Nations Framework Convention on Climate Change only after the requirements of the agreement were changed from mandatory to voluntary.

Sadly, the contemporary role of the U.S. regarding international efforts to address global warming and climate change resemble its position in 1992 on biodiversity and climate change rather than its leadership role involving the Montreal Protocol in 1987. Moreover, other major contributors to global warming including China and India remain outside an international environmental agreement. While the scientific basis for political action has been provided by the IPCC and other national and international agencies, political conflict remains within and between countries on this issue.
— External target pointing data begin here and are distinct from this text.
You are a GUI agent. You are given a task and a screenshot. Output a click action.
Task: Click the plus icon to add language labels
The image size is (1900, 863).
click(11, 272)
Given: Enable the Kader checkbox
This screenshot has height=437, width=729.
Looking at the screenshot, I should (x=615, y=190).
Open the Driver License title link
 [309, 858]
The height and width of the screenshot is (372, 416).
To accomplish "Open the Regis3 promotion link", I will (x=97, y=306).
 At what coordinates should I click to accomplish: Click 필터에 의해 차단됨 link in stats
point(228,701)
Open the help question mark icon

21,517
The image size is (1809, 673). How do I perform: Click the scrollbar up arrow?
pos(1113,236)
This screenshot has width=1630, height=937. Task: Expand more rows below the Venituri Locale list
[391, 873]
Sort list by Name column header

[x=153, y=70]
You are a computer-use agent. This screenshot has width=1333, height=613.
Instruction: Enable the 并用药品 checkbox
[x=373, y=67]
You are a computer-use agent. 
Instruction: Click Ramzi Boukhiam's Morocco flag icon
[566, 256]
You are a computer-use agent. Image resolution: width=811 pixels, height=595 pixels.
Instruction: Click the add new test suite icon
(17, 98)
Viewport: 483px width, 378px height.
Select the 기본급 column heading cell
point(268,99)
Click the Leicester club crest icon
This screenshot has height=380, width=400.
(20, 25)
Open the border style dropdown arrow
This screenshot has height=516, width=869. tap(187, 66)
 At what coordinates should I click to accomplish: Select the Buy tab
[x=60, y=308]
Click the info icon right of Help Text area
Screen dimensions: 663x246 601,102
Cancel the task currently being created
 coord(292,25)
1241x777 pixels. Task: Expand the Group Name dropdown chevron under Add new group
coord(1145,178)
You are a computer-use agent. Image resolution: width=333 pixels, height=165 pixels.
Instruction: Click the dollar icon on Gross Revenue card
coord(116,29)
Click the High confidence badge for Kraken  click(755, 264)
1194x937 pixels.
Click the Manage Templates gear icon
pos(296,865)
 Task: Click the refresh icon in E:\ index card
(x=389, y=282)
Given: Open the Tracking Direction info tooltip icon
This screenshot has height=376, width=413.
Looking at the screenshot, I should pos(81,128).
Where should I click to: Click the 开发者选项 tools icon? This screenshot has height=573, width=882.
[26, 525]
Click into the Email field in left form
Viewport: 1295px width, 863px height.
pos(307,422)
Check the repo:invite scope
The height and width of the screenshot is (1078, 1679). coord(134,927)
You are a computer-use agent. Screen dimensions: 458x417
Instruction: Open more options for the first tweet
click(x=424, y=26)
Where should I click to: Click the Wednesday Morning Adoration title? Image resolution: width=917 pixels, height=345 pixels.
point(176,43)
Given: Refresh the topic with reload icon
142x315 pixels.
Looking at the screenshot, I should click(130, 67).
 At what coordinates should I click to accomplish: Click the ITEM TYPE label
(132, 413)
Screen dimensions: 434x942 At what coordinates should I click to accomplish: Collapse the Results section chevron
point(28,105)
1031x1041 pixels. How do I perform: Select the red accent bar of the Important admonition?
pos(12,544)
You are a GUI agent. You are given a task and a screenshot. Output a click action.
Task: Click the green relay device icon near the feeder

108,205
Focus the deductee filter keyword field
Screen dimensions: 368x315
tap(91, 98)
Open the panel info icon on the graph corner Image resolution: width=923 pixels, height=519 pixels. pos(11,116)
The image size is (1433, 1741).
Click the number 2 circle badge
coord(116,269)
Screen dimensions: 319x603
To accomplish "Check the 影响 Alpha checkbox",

As far as hurricanes are concerned, what remains is a debate between scientists on the one hand who argue that "human-caused global warming is responsible for raising sea surface temperatures, making stronger hurricanes more likely'' while on the other hand, a small but vocal group of critics maintain the position that "hurricane intensity goes in natural cycles, and say the record-breaking 2005 Atlantic and Caribbean season was part of a high-category hurricane cycle'' (Reuters 2007d). Residents and commercial interests in coastal areas face the consequences of increasingly devastating storm surges and major flooding due to hurricanes feeding off of warmer waters resulting from global warming. As scientists continue to study the relationship between global warming, climate change and hurricanes, world governments face the challenge of finding appropriate means to respond to the global warming problem while at the same time improving emergency management procedures. Ultimately, as Steel, Clinton and Lovrich (2003:70) warn:

Human cloning, global warming, biodiversity protection, and yet unknown issues affecting the biosphere we share with the rest of nature are all going to involve the active interaction of science, scientists, and major political institutions. . . . It seems clear that public education, scientific outreach to policy makers, active debate, and political engagement over policy options all need to occupy a high priority on the public policy agenda for the development of effective environmental policies in our country and elsewhere across the world.

It remains to be seen whether and to what extent appropriate actions will be taken to ensure that global warming will be addressed in order to reduce climate threats including severe tropical cyclone activity.